▸ Your task
Please print, exactly, only the lines in the entries below from the line that has "Task: Select the Linux tab label" through the line that has "Instruction: Click the 信息 column header". Pictures don't go in.
== Segment start ==
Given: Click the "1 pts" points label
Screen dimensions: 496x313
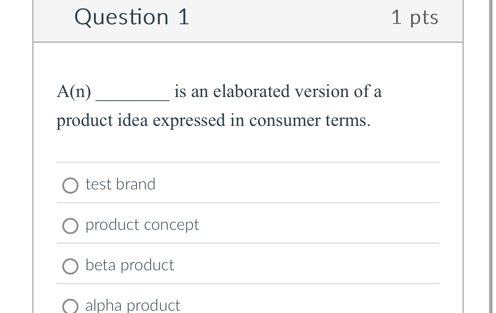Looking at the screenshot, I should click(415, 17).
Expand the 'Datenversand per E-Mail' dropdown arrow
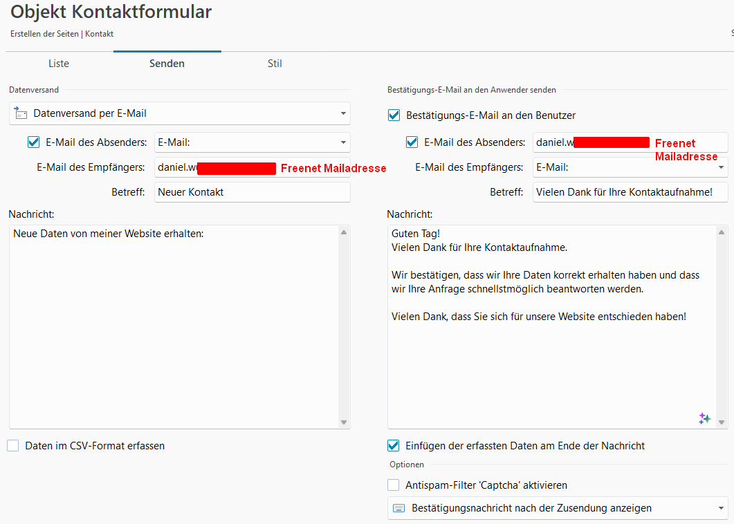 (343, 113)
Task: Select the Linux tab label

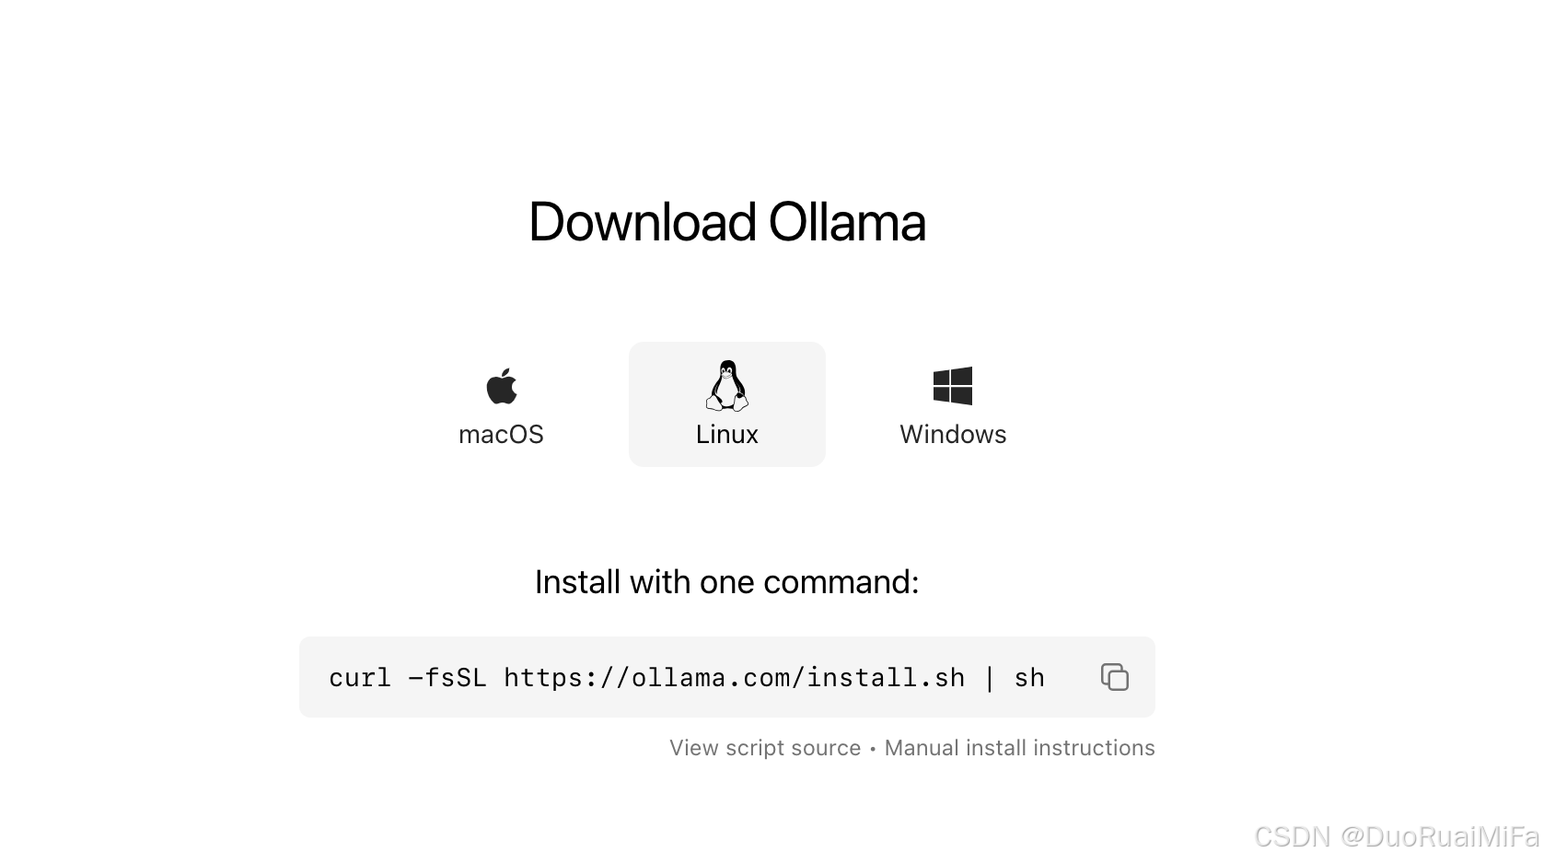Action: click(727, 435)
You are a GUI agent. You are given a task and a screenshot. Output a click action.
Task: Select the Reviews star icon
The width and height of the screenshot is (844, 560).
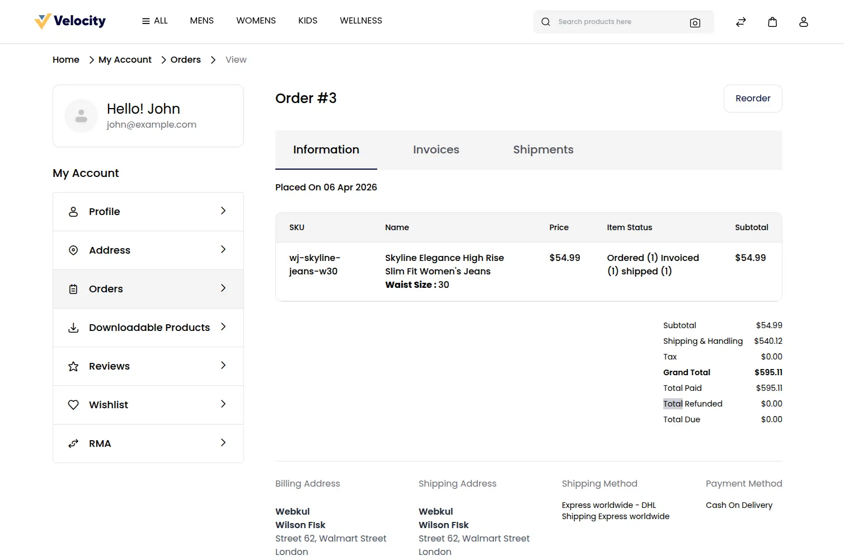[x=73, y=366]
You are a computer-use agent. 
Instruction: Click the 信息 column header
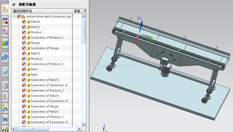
== Segment end ==
== Segment start ==
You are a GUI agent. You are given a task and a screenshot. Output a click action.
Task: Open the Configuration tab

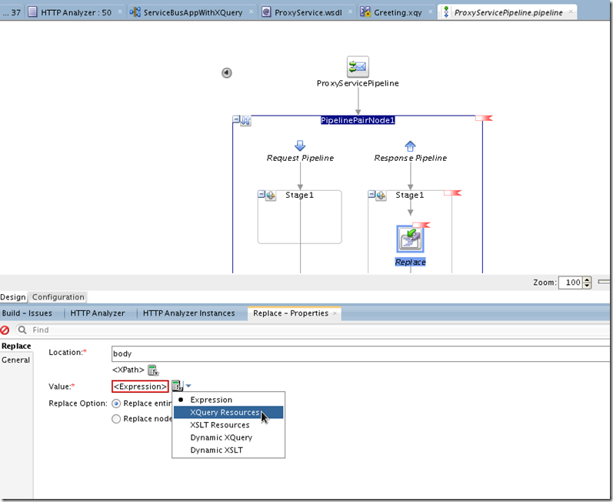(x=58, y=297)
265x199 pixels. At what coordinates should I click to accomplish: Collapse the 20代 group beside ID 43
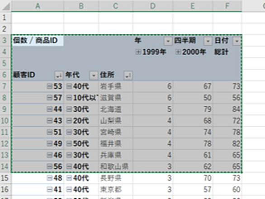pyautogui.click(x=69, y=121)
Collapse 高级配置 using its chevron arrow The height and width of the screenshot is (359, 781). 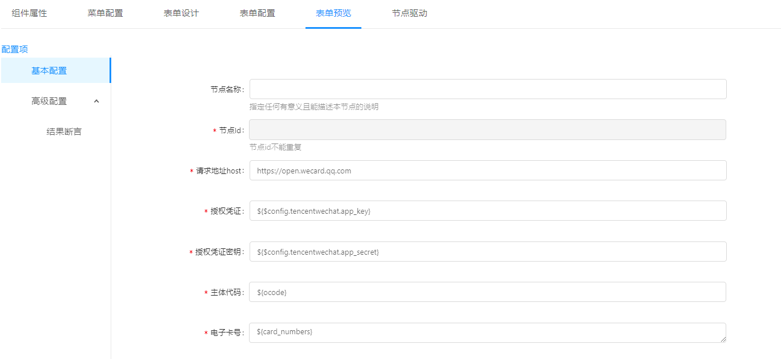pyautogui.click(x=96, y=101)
== Segment end ==
▸ Written response
Task: Select the Linux tab label

Action: click(727, 435)
You are a GUI agent. You are given a task and a screenshot. Output a click action.
Task: Select the Reviews star icon
The width and height of the screenshot is (844, 560).
[x=73, y=366]
You are a computer-use agent. 
Instruction: Click the 信息 column header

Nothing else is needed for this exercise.